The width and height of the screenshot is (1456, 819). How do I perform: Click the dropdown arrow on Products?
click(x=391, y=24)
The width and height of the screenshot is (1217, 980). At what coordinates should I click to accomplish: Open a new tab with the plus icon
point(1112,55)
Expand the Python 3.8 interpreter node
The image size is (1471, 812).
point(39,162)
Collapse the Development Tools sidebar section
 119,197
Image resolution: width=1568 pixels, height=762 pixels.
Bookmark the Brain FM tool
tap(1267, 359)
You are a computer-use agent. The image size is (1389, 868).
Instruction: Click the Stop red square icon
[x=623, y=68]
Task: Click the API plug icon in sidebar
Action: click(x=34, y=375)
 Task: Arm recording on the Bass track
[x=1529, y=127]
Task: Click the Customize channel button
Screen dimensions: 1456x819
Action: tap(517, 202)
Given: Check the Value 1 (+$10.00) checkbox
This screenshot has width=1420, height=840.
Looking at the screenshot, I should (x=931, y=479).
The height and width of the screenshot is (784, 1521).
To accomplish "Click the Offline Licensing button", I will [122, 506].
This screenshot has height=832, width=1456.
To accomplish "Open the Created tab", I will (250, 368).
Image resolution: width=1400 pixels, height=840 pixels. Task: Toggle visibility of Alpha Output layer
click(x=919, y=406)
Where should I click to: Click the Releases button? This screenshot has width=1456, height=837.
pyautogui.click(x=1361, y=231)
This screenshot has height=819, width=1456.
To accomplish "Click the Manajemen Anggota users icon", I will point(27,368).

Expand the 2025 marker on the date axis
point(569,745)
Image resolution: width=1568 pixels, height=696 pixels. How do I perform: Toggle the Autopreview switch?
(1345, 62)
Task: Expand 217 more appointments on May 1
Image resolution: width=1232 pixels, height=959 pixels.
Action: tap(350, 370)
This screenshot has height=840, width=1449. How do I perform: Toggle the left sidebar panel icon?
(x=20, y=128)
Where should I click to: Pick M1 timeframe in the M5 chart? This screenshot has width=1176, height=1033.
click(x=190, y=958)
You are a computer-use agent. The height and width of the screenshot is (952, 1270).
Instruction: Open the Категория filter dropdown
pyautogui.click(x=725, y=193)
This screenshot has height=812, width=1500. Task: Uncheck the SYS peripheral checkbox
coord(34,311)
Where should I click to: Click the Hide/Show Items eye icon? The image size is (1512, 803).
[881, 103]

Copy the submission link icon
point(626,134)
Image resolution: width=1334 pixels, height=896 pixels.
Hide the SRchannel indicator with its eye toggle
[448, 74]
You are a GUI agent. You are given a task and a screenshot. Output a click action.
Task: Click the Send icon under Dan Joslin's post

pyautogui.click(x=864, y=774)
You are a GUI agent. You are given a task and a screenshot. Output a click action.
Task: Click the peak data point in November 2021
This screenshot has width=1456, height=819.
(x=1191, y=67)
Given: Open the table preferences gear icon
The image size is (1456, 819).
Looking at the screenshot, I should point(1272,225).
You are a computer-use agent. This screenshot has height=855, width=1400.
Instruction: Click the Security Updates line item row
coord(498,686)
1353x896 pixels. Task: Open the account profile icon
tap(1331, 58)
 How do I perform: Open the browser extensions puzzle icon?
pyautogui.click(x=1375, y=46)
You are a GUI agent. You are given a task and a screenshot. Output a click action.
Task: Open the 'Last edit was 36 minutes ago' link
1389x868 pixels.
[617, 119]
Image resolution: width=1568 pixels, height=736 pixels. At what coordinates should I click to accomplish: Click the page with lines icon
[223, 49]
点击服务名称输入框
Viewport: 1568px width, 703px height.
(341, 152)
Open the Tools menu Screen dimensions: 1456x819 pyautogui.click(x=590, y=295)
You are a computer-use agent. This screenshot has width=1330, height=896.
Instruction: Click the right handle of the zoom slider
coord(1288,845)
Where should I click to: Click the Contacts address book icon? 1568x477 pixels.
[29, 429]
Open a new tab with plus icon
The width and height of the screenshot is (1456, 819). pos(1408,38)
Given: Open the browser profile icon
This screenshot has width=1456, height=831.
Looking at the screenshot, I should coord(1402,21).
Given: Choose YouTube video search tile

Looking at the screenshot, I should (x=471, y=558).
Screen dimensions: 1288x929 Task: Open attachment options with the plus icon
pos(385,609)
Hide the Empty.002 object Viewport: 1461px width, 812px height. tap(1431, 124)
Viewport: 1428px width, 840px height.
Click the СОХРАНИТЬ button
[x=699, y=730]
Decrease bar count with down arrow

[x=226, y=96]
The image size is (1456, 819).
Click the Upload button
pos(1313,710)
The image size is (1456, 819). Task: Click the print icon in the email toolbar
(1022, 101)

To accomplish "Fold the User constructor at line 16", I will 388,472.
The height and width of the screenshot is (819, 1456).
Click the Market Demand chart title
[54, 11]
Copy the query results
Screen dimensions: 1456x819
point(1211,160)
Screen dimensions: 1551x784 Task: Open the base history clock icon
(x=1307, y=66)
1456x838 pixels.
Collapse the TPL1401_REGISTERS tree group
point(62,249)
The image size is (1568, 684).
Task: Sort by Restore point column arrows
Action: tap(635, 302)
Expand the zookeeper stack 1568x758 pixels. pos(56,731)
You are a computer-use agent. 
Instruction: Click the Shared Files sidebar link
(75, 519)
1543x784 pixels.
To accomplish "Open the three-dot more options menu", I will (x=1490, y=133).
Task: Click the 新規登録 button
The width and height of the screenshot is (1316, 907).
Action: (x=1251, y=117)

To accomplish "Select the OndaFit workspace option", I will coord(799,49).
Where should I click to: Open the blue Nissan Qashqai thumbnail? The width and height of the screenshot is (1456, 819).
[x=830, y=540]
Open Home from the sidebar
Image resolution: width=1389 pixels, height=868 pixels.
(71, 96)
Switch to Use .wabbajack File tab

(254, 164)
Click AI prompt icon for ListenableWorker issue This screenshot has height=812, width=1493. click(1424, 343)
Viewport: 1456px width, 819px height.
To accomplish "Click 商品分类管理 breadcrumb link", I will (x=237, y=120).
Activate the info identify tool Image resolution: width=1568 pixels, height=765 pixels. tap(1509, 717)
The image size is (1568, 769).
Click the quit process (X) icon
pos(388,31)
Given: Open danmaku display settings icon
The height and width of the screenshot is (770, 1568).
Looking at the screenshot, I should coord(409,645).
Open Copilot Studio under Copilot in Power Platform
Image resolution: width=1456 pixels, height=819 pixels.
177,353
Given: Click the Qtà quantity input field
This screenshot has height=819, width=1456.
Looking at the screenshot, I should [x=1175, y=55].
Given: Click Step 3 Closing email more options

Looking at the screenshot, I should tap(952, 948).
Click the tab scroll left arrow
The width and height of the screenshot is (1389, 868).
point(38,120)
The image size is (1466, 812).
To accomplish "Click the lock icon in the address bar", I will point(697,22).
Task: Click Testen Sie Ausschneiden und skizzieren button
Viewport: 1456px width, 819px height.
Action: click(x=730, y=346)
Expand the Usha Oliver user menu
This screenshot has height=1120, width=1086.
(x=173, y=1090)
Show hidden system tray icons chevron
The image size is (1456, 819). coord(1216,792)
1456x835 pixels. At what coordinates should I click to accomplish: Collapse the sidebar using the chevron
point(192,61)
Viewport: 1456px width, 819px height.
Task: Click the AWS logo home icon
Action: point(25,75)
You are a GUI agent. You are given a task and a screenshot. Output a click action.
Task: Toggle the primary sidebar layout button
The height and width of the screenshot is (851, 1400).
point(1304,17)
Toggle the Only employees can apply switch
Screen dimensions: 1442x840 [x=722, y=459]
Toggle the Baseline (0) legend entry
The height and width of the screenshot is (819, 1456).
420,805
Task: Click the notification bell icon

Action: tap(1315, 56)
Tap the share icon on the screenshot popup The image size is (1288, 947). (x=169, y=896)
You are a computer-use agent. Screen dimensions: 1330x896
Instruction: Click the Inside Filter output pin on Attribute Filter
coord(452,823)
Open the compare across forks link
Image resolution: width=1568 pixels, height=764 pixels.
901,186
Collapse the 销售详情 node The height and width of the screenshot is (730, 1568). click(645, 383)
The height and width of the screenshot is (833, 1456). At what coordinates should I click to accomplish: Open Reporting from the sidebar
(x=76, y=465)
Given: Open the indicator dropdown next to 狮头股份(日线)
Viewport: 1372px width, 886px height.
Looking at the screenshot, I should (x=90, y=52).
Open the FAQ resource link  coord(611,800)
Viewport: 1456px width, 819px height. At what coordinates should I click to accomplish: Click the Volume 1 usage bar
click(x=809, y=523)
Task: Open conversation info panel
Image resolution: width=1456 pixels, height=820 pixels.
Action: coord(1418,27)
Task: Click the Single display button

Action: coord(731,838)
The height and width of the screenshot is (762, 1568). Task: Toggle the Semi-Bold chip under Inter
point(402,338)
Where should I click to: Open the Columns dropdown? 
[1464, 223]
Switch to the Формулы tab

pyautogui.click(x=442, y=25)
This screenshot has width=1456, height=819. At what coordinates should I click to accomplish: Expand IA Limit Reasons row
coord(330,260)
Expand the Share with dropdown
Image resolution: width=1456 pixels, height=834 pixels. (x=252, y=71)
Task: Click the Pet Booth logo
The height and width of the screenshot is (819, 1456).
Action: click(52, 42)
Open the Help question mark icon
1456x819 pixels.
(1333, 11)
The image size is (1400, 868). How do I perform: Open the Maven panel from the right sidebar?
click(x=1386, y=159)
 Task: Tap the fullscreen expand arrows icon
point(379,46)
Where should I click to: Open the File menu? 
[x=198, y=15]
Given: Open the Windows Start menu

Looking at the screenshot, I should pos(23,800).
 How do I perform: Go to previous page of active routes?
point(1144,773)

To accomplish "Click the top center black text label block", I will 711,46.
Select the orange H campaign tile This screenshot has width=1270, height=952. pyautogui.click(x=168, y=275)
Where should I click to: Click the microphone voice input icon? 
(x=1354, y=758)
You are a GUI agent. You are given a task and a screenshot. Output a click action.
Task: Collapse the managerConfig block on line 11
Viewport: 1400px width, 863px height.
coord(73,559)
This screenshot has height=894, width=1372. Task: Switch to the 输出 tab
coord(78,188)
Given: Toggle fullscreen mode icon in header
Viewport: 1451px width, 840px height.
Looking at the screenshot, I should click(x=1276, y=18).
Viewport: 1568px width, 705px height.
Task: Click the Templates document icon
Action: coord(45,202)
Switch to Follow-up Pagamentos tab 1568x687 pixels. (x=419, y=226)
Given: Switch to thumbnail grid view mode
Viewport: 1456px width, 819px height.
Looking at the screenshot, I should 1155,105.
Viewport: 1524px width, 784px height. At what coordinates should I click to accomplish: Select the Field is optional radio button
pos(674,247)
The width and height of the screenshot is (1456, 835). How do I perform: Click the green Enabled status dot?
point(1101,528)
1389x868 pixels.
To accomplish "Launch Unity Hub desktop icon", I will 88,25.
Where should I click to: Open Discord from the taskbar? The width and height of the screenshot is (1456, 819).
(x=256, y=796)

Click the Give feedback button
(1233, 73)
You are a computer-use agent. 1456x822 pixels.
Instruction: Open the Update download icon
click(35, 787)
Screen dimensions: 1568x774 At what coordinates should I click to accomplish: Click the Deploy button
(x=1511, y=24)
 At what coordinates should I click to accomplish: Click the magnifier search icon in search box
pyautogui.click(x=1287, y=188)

Directions for this task:
Exactly as they stand, please print the lines from the first line of the records above down to the line that includes "Image resolution: width=1568 pixels, height=762", both of those included and no others.

Reply to the task:
The width and height of the screenshot is (1456, 819). How do I perform: Click the dropdown arrow on Products?
click(x=391, y=24)
The width and height of the screenshot is (1217, 980). At what coordinates should I click to accomplish: Open a new tab with the plus icon
point(1112,55)
Expand the Python 3.8 interpreter node
The image size is (1471, 812).
point(39,162)
Collapse the Development Tools sidebar section
 119,197
Image resolution: width=1568 pixels, height=762 pixels.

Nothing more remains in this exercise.